There are many problems that can arise for the researcher beginning action research. Sharon, Sheralyn and Kylie talked about some of these in a conference paper called Bungee jumping in the classroom: Action research in early childhood (1999). As Kylie said:
Initially when the project began, there were different levels of involvement, commitment and understanding.  Everyone was extremely interested in knowing about the project - particularly in terms of how it would impact on the room and children, and how they could be involved. However there were also elements of doubt. These doubts were evident in some of the questions and statements staff raised. For example different people asked or said:

  • What do I know about action research?
  • How do I know what I'm doing and thinking is "right"?
  • I don't have any qualifications - I won't be able to help.
  • I'd like to be involved but I need to watch and see what happens.

We found that it was important to recognise and validate each concern and some of the ways we approached this included:

  • listening to each other;
  • encouraging each other;
  • reassuring each other that we could do anything we wanted with hard work;
  • unquestioningly accepting people who chose not to participate or to withdraw from the project;
  • asking questions; and
  • sharing our laughter; tears and anger over inequities within our past and current lived experiences.

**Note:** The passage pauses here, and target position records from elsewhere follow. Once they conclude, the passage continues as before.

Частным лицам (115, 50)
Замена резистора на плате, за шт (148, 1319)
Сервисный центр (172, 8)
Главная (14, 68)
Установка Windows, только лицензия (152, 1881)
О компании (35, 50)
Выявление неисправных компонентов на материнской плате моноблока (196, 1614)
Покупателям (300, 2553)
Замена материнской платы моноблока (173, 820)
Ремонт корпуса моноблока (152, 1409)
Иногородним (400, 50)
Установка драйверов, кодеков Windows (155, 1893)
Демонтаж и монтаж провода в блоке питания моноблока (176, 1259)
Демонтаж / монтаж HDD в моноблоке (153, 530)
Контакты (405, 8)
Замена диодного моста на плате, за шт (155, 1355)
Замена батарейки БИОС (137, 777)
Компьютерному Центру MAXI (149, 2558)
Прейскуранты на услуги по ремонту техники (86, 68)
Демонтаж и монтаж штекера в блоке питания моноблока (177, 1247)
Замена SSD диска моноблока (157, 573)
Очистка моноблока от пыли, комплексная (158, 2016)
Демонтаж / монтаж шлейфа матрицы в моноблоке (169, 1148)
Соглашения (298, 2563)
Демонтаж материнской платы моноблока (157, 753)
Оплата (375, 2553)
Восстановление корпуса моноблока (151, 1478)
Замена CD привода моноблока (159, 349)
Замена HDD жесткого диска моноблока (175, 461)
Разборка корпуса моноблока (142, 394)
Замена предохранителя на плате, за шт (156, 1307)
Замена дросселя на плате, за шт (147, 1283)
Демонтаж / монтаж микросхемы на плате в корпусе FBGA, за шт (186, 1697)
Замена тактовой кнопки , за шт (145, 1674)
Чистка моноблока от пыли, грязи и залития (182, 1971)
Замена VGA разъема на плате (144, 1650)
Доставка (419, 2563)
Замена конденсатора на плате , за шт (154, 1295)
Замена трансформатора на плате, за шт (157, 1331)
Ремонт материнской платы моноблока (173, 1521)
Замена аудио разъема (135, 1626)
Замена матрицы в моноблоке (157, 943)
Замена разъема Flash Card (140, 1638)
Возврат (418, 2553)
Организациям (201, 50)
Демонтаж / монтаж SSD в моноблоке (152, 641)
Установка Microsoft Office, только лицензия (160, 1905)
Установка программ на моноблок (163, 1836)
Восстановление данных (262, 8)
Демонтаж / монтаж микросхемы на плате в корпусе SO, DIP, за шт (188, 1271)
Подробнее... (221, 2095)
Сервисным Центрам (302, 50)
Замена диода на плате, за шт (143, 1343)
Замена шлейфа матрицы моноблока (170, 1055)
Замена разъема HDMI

What cemented the cohesion of our group and encouraged our ongoing participation in the project was an explicit understanding that we would not judge each other's knowledge, understandings of the world or involvement in the project.

Building supportive relationships and networks is probably one of the most important steps in beginning and continuing action research.

Campbell, S., Saitta S., & Smith, K. (1999). Bungee jumping in the classroom: Action research in early childhood. Australian Early Childhood Conference, Looking in, Looking forward, Looking Beyond, Darwin High School, Northern Territory.